A legalidade da participação é o princípio que está diretamente ligada, por exemplo, ao combate à corrupção. É legal a participação que não viole o Código Penal, que respeite a Lei Anticorrupção, que se balize pela Lei de Defesa da Concorrência, que não se enquadre nas leis de combate à Lavagem de Dinheiro e Enriquecimento Ilícito. A autoridade e qualquer agente público também deve respeitar essas leis, mas também a Lei de Conflito de Interesses, ou, quando aplicável, o Estatuto do Funcionário Público ou o Código de Conduta da Alta Administração Federal.

Essa lista não é exaustiva, nem esgota o conjunto de normas que ainda precisam ser elaboradas. É preciso entrar na agenda política a discussão de códigos de conduta interna corporis direcionados a interações no curso de processos de decisão política, que auto-regulamentem as condutas de parlamentares e assessores, membros do Poder Executivo, do Judiciário e do Ministério Público. Todos esses personagens atuam em processos de decisão política nos quais não são tomadores de decisão, mas apenas partes interessadas. Também eles devem ter sua conduta regrada.

Os profissionais de relações governamentais, que são os que acompanham esses processos, representando ou não partes por estes potencialmente impactadas, dispõem de um código de conduta em vigor desde 2007, o qual obriga os membros da Associação Brasileira de Relações Institucionais e Governamentais – ABRIG. O código da ABRIG auto-regulamenta a atividade de seus associados a partir da adaptação de regras de conformidade (compliance) em vigor no Brasil e em jurisdições paradigmáticas, como EUA e Reino Unido.

O princípio da responsabilidade (“accountability”) norteia a prestação de contas das relações havidas entre agente público e agente privado.
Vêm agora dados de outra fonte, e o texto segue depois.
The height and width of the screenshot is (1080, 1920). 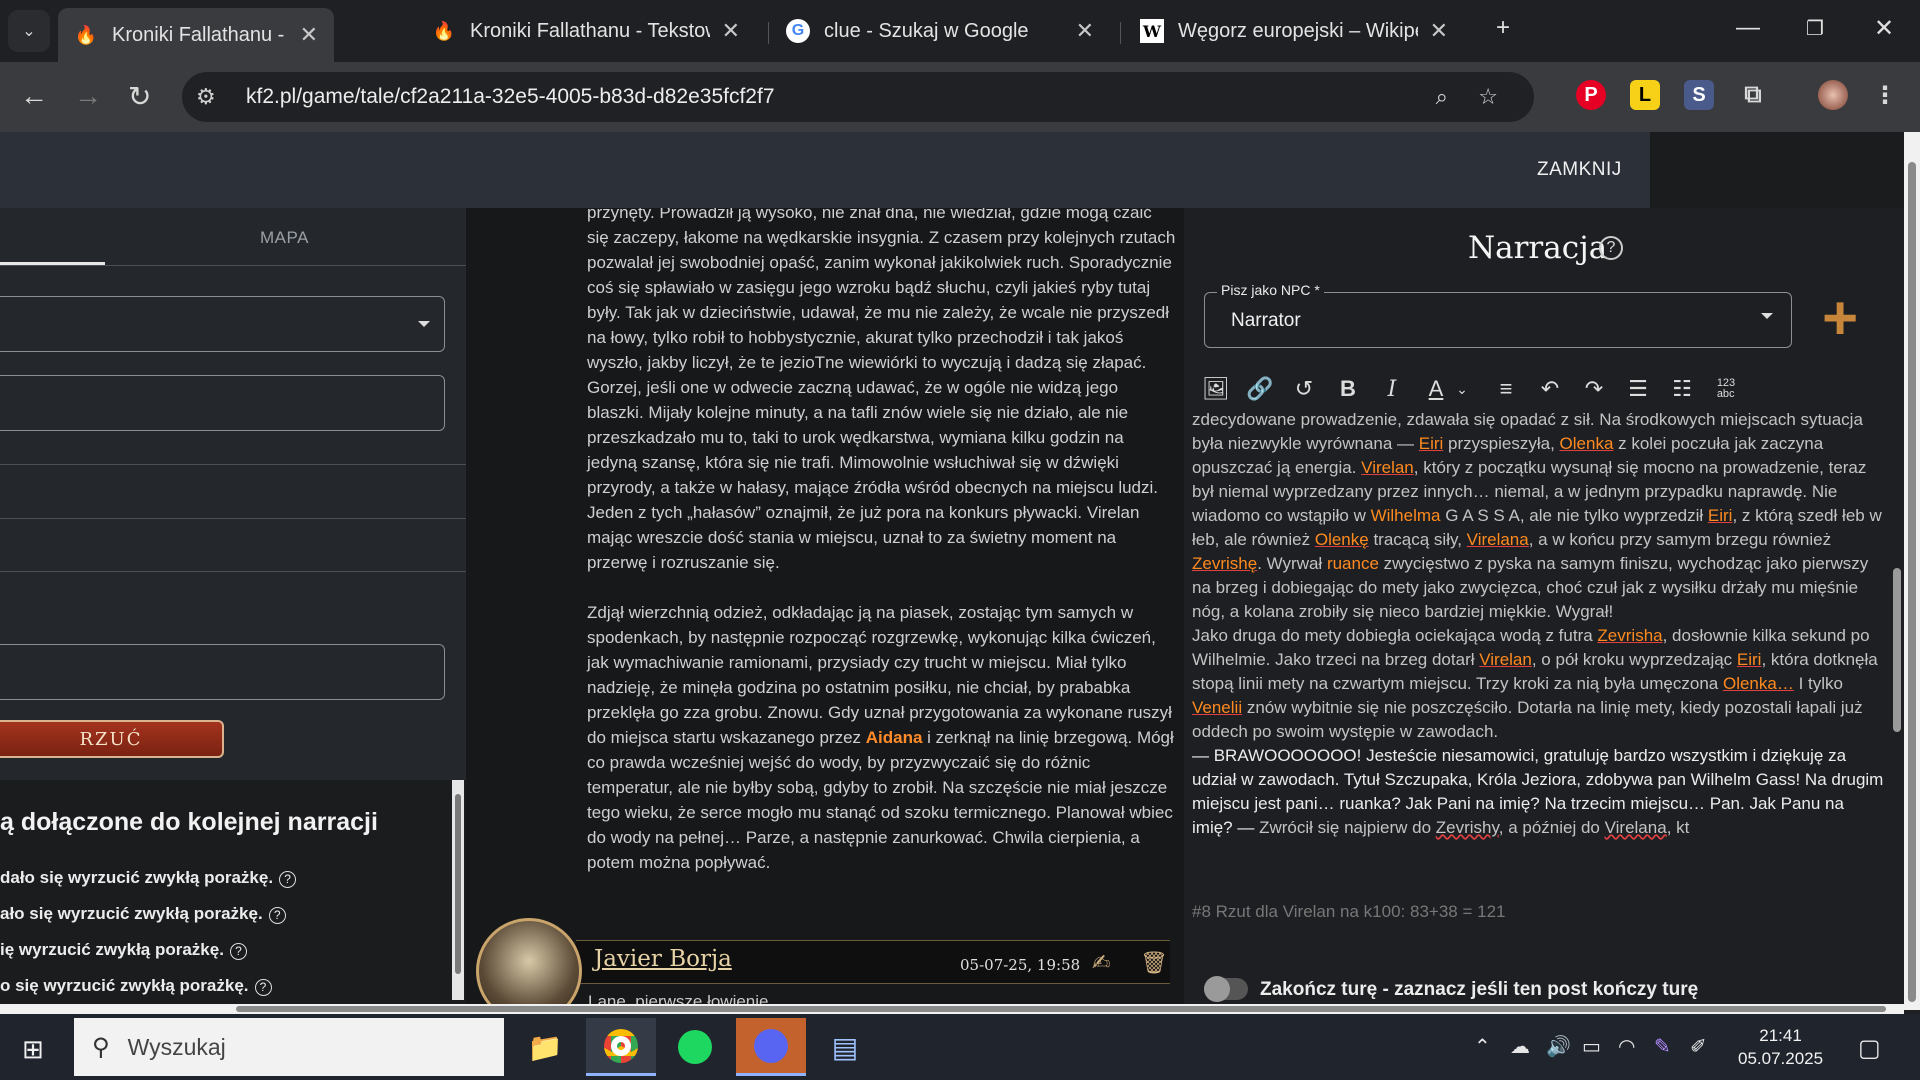 What do you see at coordinates (222, 324) in the screenshot?
I see `left-select` at bounding box center [222, 324].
A prestação de contas, aqui, relaciona-se à observação, pela autoridade, do direito de petição das partes interessas (tratamento isonômico) e do dever de responder, positiva ou negativamente, às demandas a elas apresentadas. Da parte do agente privado, a prestação de contas refere-se ao devido registro de seus representantes perante as autoridades competentes e do cumprimento das regras de transparência a que estão obrigados.

Por fim, o princípio da eficiência na participação em processos de decisão política norteia a utilização de instrumentos pelos quais tal interação se dá. Tomado com exemplo o processo legislativo, se a matéria é simples, bastam audiências com o relator. Na medida que sejam complexos, será preciso lançar mão de audiências públicas, da composição de comissão especial, de reuniões de mediação com partes com visão conflitantes e, num caso extremo, de Comissão Geral.

Como se vê, a regulamentação do lobby – ou a democratização da democracia – é complexa, variegada, mas também central para que se construam os avanços institucionais de que o País precisa, para que as decisões que definem seu futuro sejam mais bem construídas. Que essa regulamentação seja tratada com a profundidade, abrangência e serenidade necessárias.